As a youngster, I consumed novels until my eyes blurred. Once my GCSEs came around, I exercised the endurance of a monk, studying for lengthy periods without pause. But in recent years, I’ve observed that ability for deep concentration dissolve into infinite browsing on my phone. My attention span now contracts like a slug at the touch of a thumb. Engaging with books for enjoyment feels less like sustenance and more like endurance training. And for someone who creates content for a profession, this is a occupational risk as well as something that made me sad. I aimed to restore that mental elasticity, to stop the brain rot.

So, about a year ago, I made a modest promise: every time I encountered a term I didn’t know – whether in a novel, an article, or an overheard conversation – I would research it and write it down. Not a thing fancy, no leather-bound journal or fountain pen. Just a ongoing record maintained, amusingly, on my phone. Each seven days, I’d spend a few moments reviewing the list back in an attempt to lodge the word into my recall.

The record now spans almost 20 pages, and this tiny ritual has been quietly life-changing. The benefit is less about peacocking with obscure adjectives – which, let’s face it, can make you appear insufferable – and more about the mental calisthenics of the practice. Each time I look up and record a term, I feel a slight expansion, as though some underused part of my brain is flexing again. Even if I never deploy “phantom” in dialogue, the very act of noticing, documenting and revising it interrupts the drift into passive, semi-skimmed attention.

Fighting the brain rot … The author at home, making a record of terms on her device.

There is also a journalling element to it – it functions as something of a journal, a record of where I’ve been engaging, what I’ve been pondering and who I’ve been hearing.

It's not as if it’s an easy habit to keep up.
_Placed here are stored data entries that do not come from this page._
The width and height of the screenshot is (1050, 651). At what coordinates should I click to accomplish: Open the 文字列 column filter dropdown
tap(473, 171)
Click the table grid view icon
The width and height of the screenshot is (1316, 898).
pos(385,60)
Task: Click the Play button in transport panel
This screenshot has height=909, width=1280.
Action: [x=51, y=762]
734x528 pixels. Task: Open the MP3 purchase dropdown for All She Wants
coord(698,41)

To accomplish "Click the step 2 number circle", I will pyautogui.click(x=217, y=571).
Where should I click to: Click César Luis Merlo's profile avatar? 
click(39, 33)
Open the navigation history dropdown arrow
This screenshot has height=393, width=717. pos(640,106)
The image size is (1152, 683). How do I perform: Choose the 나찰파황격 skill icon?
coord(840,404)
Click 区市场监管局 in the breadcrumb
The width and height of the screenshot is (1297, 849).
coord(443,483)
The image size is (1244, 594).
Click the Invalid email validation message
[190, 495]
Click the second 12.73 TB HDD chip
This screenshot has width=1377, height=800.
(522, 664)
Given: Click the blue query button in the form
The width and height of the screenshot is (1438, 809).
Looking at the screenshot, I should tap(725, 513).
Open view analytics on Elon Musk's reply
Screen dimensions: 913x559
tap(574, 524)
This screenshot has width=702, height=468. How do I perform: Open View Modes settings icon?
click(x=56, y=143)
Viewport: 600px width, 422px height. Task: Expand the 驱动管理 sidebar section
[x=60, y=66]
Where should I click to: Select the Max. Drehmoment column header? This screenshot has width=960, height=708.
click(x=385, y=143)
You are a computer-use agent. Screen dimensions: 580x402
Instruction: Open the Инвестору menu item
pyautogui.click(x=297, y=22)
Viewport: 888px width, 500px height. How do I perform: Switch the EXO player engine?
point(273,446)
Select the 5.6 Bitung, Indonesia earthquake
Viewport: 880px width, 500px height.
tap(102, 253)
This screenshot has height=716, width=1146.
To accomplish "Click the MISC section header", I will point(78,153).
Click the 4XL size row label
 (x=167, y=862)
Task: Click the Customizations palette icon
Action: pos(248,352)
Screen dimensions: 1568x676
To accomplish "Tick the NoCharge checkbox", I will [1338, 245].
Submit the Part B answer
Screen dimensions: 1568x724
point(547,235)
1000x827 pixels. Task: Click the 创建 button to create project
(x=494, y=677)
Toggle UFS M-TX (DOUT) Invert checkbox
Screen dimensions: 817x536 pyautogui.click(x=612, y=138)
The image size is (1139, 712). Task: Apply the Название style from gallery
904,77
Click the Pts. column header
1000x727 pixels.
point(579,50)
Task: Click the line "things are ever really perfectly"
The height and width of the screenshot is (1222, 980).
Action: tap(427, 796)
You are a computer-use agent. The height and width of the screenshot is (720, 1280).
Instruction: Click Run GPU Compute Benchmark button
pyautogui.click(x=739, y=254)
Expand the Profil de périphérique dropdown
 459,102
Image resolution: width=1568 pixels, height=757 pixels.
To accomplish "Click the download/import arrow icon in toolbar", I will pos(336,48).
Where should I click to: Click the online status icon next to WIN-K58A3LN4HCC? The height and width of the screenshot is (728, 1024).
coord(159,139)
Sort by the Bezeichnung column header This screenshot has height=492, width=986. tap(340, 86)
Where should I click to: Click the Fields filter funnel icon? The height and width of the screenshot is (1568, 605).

It is frequently very inconvenient. If I’m reading on the subway, I have to pause mid-paragraph, pull out my phone and enter “millennialism” into my Google doc while trying not to bump the stranger pressed against me. It can slow my reading to a frustrating crawl. (The e-reader, with its built-in dictionary, is much easier). And then there’s the revising (which I frequently forget to do), conscientiously scrolling through my expanding vocabulary collection like I’m studying for a vocabulary test.

Realistically, I incorporate maybe 5% of these words into my daily speech. “Incorrigible” was adopted. “mournful” as well. But the majority of them remain like exhibits – admired and listed but rarely used.

Still, it’s rendered my mind much keener. I find myself reaching less often for the same overused handful of descriptors, and more frequently for something precise and muscular. Few things are more gratifying than discovering the perfect word you were searching for – like locating the missing puzzle piece that snaps the image into place.

In an era when our gadgets drain our focus with relentless efficiency, it feels rebellious to use mine as a tool for deliberate thinking. And it has given me back something I feared I’d forfeited – the pleasure of engaging a intellect that, after years of lazy scrolling, is at last waking up again.

Edward Acosta
Edward Acosta

A seasoned casino strategist and author with over 15 years of experience in gaming psychology and probability analysis.